En sentido estricto nunca tuvimos una división entre los colombianos, por ejemplo, entre partidarios de un régimen comunista y otros de un sistema capitalista. En otras partes del mundo sí fue así. Lo que tuvimos aquí en los primeros años fueron grupos armados con objetivos políticos que querían, a través de la guerra de guerrillas, tomarse el poder. Produjeron gran perturbación y mucho dolor, pero nunca tuvieron una posibilidad real de entrar armados a la Plaza de Bolívar para destronar al gobernante de turno como pasó en Cuba o en la Nicaragua de los Sandinistas.
Esa posibilidad no la tuvieron las Farc -el grupo más poderoso- ni el ELN, ni el M19 -que sí logró el objetivo, pero años después por los cauces constitucionales- ni el EPL, ni el Quintín Lame, ni ninguna de las organizaciones subversivas. Pero con ellos se podía negociar sobre el modelo de Estado, por ejemplo.
Hemos tenido procesos de paz, unos más exitosos que otros, pero no cambios reales de la sociedad por su cuenta. Esos procesos eran necesarios para buscar la paz. Sin embargo, el delito político se desnaturalizó por dos causas principales: el uso del secuestro como arma política, que lo inició el M19, y la vinculación con el tráfico de estupefacientes, en la que se involucró principalmente las Farc. Lo que queda de esas organizaciones subversivas no busca negociar con el Estado sino que éste les permita hacer sus negocios ilícitos. Tal vez por eso, a pesar de las conversaciones, de las treguas y de los ceses al fuego, siguen haciendo lo mismo como lo registran las noticias.
La delincuencia organizada -vinculada principalmente al tráfico de estupefacientes y al secuestro común- no ha desaparecido aún cuando ha mutado de formas. Ejemplo claro es el caso del llamado Clan del Golfo, que en el fondo es un reducto del paramilitarismo vinculado a las mafias. Atacan al ejército y matan soldados, no para tomarse el poder sino para que no se les atraviesen en sus negocios ilícitos llámese envió de cargamentos de coca, minería ilegal o tráfico de personas.
Y a pesar de todas las normas y códigos vigentes, la delincuencia común sigue azotando a la ciudadanía, bien sea con el robo de celulares, los ataques en el transporte público, los secuestros, los asaltos a fincas o las agresiones en centros comerciales o en restaurantes en la propia capital de la República.
Todo este panorama nos hace pensar que mientras no tengamos un control real del territorio y restablezcamos el monopolio de la fuerza por parte de las Fuerzas Armadas y de policía, lo que llamamos Estado de Derecho no pasa de ser una entelequia. Es verdad que “control territorial” no quiere decir solamente presencia militar y policial, sino social, con servicios públicos, vías, educación, salud, mandatarios regionales con autoridad y recursos para desarrollar programas sociales.

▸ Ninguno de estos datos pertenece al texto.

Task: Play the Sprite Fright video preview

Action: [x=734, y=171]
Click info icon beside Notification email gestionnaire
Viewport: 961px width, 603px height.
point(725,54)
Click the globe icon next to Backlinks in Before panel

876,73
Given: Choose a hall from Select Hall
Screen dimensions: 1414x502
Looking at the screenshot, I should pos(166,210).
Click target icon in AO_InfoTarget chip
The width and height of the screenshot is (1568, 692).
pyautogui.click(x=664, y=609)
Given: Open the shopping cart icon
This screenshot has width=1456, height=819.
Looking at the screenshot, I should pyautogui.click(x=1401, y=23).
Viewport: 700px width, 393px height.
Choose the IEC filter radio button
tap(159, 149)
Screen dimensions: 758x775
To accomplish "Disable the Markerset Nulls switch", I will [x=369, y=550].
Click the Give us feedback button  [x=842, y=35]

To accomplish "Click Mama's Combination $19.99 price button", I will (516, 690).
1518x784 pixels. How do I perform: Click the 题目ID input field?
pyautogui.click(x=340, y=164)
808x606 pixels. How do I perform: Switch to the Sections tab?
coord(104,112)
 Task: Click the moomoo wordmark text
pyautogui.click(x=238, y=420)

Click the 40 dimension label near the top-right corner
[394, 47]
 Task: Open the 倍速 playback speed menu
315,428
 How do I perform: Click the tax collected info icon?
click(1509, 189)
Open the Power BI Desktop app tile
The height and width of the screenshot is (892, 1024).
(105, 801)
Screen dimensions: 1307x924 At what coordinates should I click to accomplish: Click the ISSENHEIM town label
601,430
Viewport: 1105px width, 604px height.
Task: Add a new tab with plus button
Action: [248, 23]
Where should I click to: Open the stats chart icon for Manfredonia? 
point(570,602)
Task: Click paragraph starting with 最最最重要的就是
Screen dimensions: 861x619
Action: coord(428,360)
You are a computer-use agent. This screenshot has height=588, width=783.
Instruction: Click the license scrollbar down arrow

Nada sacamos con tener una Constitución -modelo en la carta de derechos- que formalmente rige, pero sin un control real sobre el territorio que permita que sus disposiciones dejen de ser en muchos casos letra muerta.
La campaña electoral que ya se inicia, debería comprometer a los políticos -los de verdad- en una estrategia seria para recuperar el control territorial con miras a una paz política y social estable.